7 masa pensiun, diharapkan mampu membuat perencanaan sehingga dalam menjalani kehidupan pensiunnya akan lebih siap dan memaknainya sebagai tahap yang baru dijalani dalam kehidupannya. Atas dasar latar belakang diatas maka perlu di kaji secara lebih mendalam keterkaitan antara strategi coping dengan orientasi masa depan menghadapi pensiun.

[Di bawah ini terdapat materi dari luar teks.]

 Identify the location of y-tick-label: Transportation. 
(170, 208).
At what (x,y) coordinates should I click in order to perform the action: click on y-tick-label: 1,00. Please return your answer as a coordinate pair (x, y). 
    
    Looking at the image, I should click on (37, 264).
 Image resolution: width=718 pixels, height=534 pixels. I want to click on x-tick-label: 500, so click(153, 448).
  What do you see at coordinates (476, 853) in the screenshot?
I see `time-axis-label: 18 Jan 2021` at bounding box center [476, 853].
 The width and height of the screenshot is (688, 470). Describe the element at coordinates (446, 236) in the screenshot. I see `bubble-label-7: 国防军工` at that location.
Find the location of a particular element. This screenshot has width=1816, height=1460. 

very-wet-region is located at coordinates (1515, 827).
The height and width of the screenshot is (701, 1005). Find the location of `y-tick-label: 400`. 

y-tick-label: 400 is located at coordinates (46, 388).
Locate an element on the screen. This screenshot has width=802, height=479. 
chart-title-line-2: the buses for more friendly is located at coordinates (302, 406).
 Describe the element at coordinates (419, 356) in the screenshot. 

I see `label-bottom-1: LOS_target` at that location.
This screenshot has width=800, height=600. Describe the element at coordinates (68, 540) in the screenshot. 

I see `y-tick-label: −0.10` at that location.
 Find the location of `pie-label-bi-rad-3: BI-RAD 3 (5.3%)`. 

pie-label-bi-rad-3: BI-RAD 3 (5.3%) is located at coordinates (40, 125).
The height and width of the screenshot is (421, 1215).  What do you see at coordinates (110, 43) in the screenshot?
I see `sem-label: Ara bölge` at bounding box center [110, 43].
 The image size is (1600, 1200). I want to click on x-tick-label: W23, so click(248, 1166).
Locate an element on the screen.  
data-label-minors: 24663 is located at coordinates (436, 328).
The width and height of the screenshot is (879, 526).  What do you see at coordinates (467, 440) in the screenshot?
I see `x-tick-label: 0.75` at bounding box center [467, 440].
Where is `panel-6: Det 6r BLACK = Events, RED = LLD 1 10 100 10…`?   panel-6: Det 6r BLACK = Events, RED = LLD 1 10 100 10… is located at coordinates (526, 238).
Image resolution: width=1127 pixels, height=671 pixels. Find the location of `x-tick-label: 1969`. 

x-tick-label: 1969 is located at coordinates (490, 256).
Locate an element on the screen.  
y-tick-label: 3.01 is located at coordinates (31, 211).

Oleh karena itu rumusan masalah yang terdapat pada penelitian ini yaitu apakah ada hubungan antara strategi coping dengan orientasi masa depan menghadapi pensiun? B. Tujuan Penelitian Tujuan dari penelitian ini adalah untuk mengetahui : 1. Hubungan antara strategi coping dengan orientasi masa depan menghadapi pensiun. 2. Tingkat strategi coping dan tingkat orientasi masa depan menghadapi pensiun. 3. Sumbangan efektif strategi coping dengan orientasi masa depan menghadapi pensiun. C. Manfaat Penelitian Penelitian ini diharapkan memberikan hasil yang dapat di manfaatkan secara teoritis dan praktis. Adapun manfaat dari penelitian ini adalah: 1. Manfaat Teoritis Menambah keilmuan atau pengetahuan baru di bidang psikologi klinis mengenai hubungan antara strategi coping dengan orientasi masa depan menghadapi masa pensiun pada Pegawai Negeri Sipil.

8 2. Manfaat Praktis a. Bagi Pegawai Negeri Sipil Dapat memberikan informasi mengenai bagaimana strategi coping terhadap orientasi masa depan pada Pegawai Negeri Sipil yang memasuki masa pensiun dengan kondisi yang lebih baik dan stabil. b. Bagi Instansi Diharapkan dapat memberikan informasi tentang bagaimana strategi coping dalam orientasi masa depan menghadapi masa pensiun, sehingga instansi terkait dapat mengambil keputusan yang lebih baik bagi pegawai yang akan pensiun. c. Bagi Peneliti Selanjutnya Diharapkan dapat memberikan wacana dan sebagai bahan pertimbangan melakukan penelitian selanjutnya, baik dalam tema yang sama maupun tema yang berbeda.